A economia brasileira gerou 71,6 mil empregos formais em março deste ano, conforme informou o Ministério do Trabalho

 A economia brasileira gerou 71,6 mil empregos formais em março deste ano, conforme informou o Ministério do Trabalho e do Emprego nesta quarta-feira (30). Este é o pior resultado para o mês de março desde 2020, durante o auge da pandemia de Covid-19, quando foram registradas 295 mil demissões.

Nos três primeiros meses de 2025, o país criou um total de 654 mil vagas com carteira assinada, o que representa uma queda de 9,8% em relação ao mesmo período do ano passado, quando foram geradas 725,9 mil vagas.

De acordo com os dados do governo federal, em março foram registradas 2,23 milhões de contratações e 2,16 milhões de demissões. Em comparação com março de 2024, que teve uma geração de 245,4 mil empregos formais, houve uma queda de 71%.

O ministro do Trabalho, Luiz Marinho, atribuiu a queda no emprego formal em março à ocorrência do Carnaval no início do mês, o que reduziu o número de dias úteis. “Como não houve Carnaval em fevereiro, houve um processo de antecipação na criação de empregos formais. Em março, já esperava que o número fosse menor do que o habitual, e isso se confirmou”, afirmou.

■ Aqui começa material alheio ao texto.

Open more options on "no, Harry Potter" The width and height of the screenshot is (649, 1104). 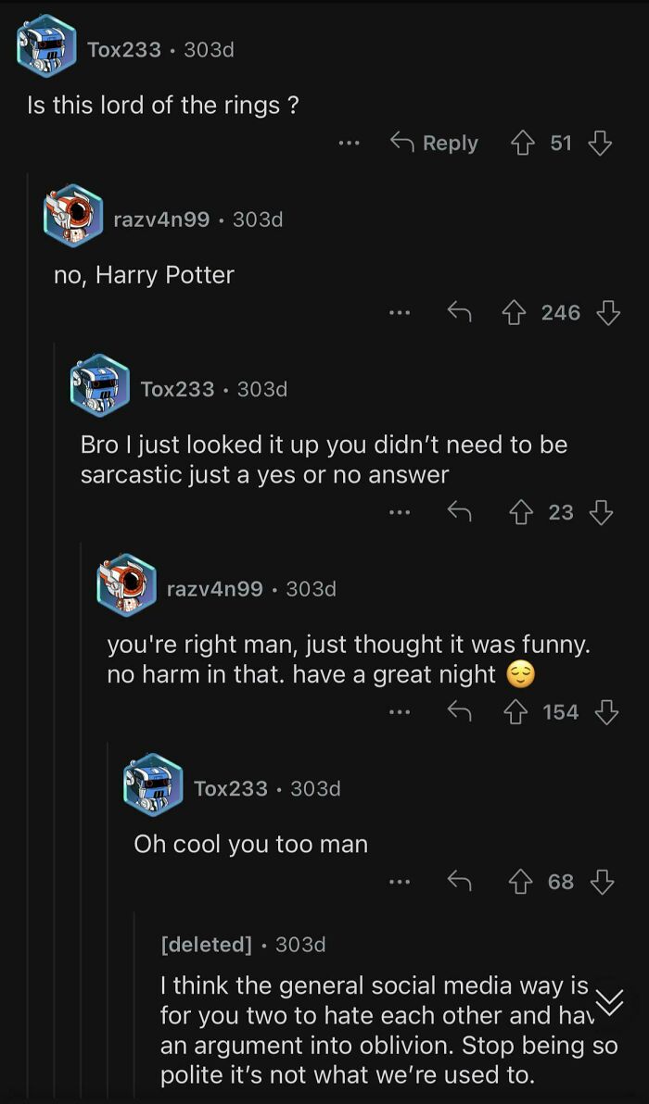[x=400, y=312]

Os resultados para os meses de março em anos anteriores foram os seguintes:

  • 2020: 295 mil vagas fechadas
  • 2021: 154,2 mil empregos criados
  • 2022: 99,16 mil vagas abertas
  • 2023: 194,9 mil empregos criados

Analistas observam que a comparação dos números com anos anteriores a 2020 não é mais adequada, uma vez que o governo alterou a metodologia.

No primeiro trimestre de 2025, a geração de 654,5 mil empregos formais representa a menor criação de vagas para esse período desde 2023, quando foram abertas 537,4 mil vagas.